If your New Year’s resolution is still going strong by midnight tonight, you’re among the elite. Happy QUITTER’S DAY, everyone.
The second Friday in January is called Quitter’s Day now, after a study in 2019 found it’s the day you’re statistically most likely to pack it in and give up on your resolution. 80% of resolutions have supposedly been abandoned by now.
A new poll on health-related resolutions more or less backs that up. The average person said that if they gave up their favorite food for New Year’s, they’d have a hard time resisting it by Day 14. So, that would be this Sunday.
The poll found the most common health-related goals we made were to exercise more and eat better. But big, sweeping goals are the hardest to stick to. So one way to make it through Quitter’s Day is by just dialing back and adjusting.
Here are a few tips on how to power through Quitter’s Day . . .
1. Be more realistic and slow down. Don’t try to make it happen all at once. Instead of abandoning your resolution, just adjust it.
2. Remember progress isn’t always linear. Setbacks are inevitable.

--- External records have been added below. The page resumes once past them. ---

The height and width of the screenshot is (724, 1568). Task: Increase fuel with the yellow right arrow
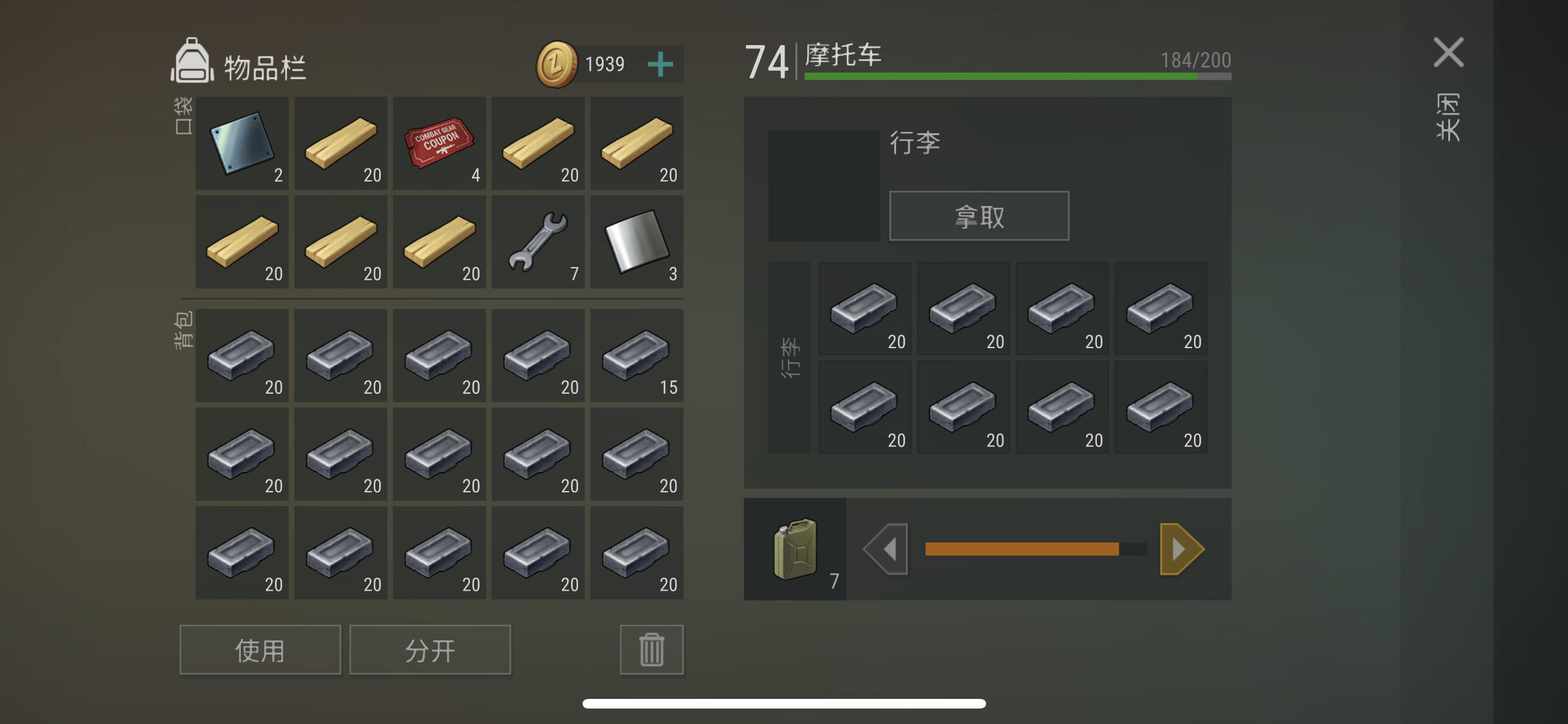click(x=1181, y=549)
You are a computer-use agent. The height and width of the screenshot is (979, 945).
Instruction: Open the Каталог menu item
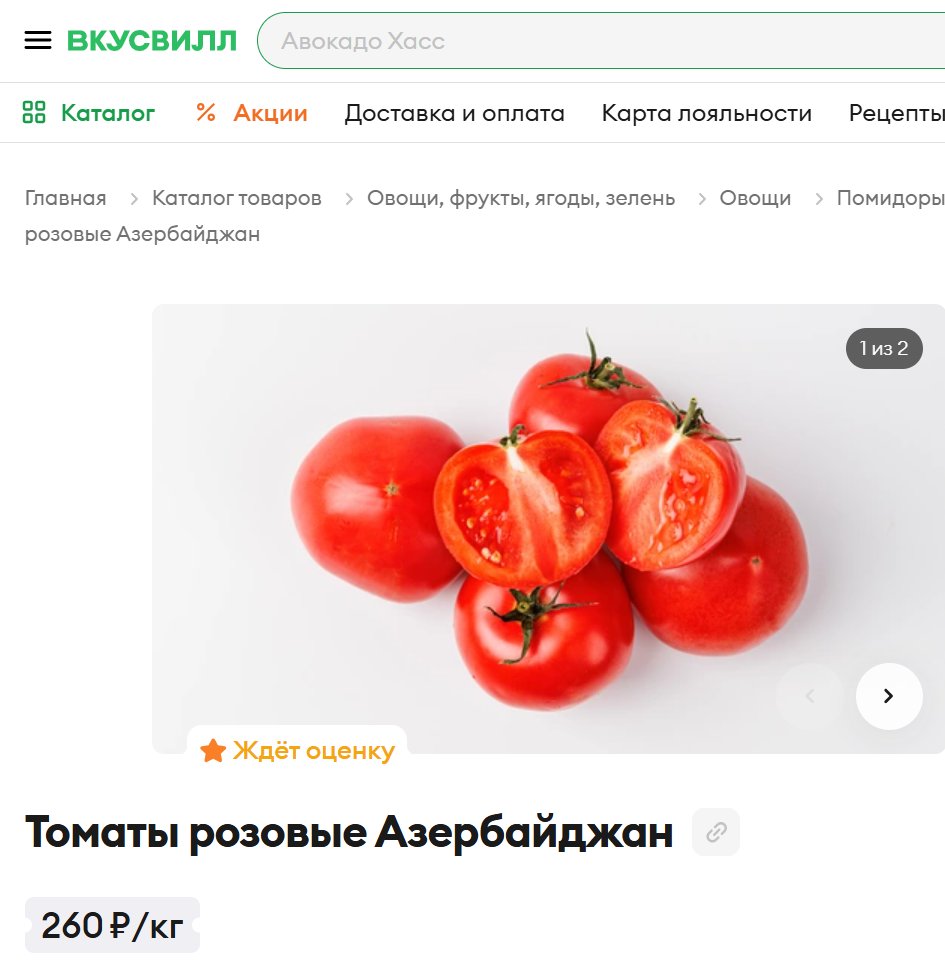pos(107,113)
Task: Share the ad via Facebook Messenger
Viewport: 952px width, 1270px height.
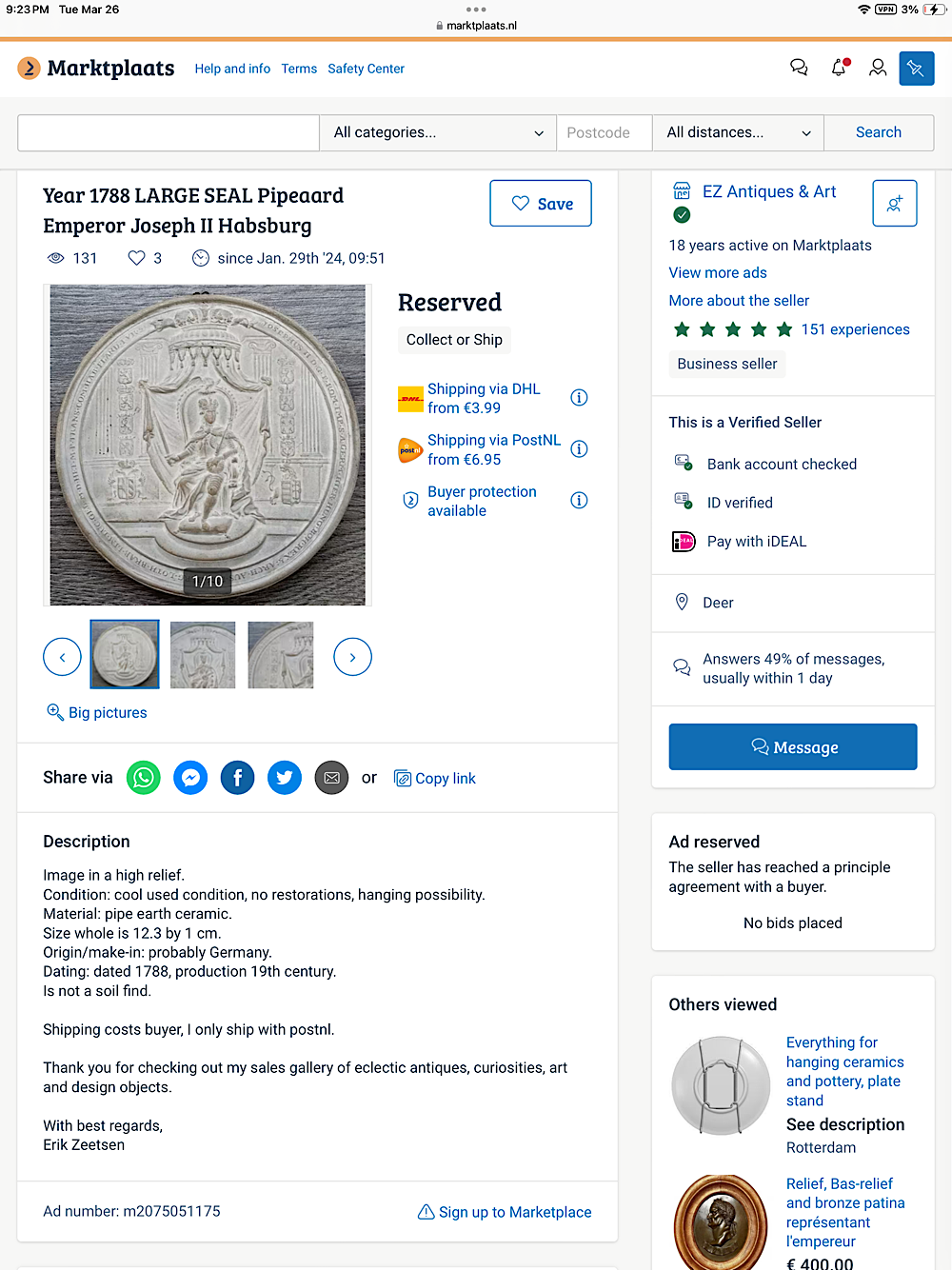Action: click(x=190, y=778)
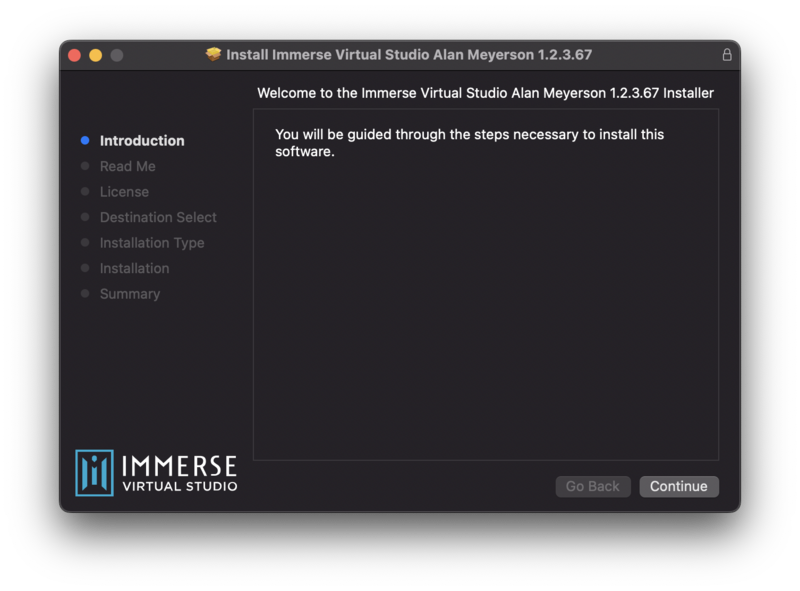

They don’t have to mean you failed. Instead of Quitter’s Day, think of it as “Correction Day.”
3. Celebrate what you HAVE accomplished. Maybe you said you’d work out five days a week, but you’ve only done it two days a week. Good for you! Now keep it up and try to build on that.
4. Don’t use Quitter’s Day as an excuse to give up. It’s really supposed to be a day for RESTARTING your resolution. So hit the reset button, reassess whether your goals are realistic or not, and dial back if needed.
(SWNS / Entrepreneur / KUSA / The Standard)
(The original study by a site called Strava actually claimed the 19th was Quitter’s Day. They adjusted it to the 15th the next year based on new data, and the 17th the year after that. Now they apparently just ballpark it as the second Friday in January.)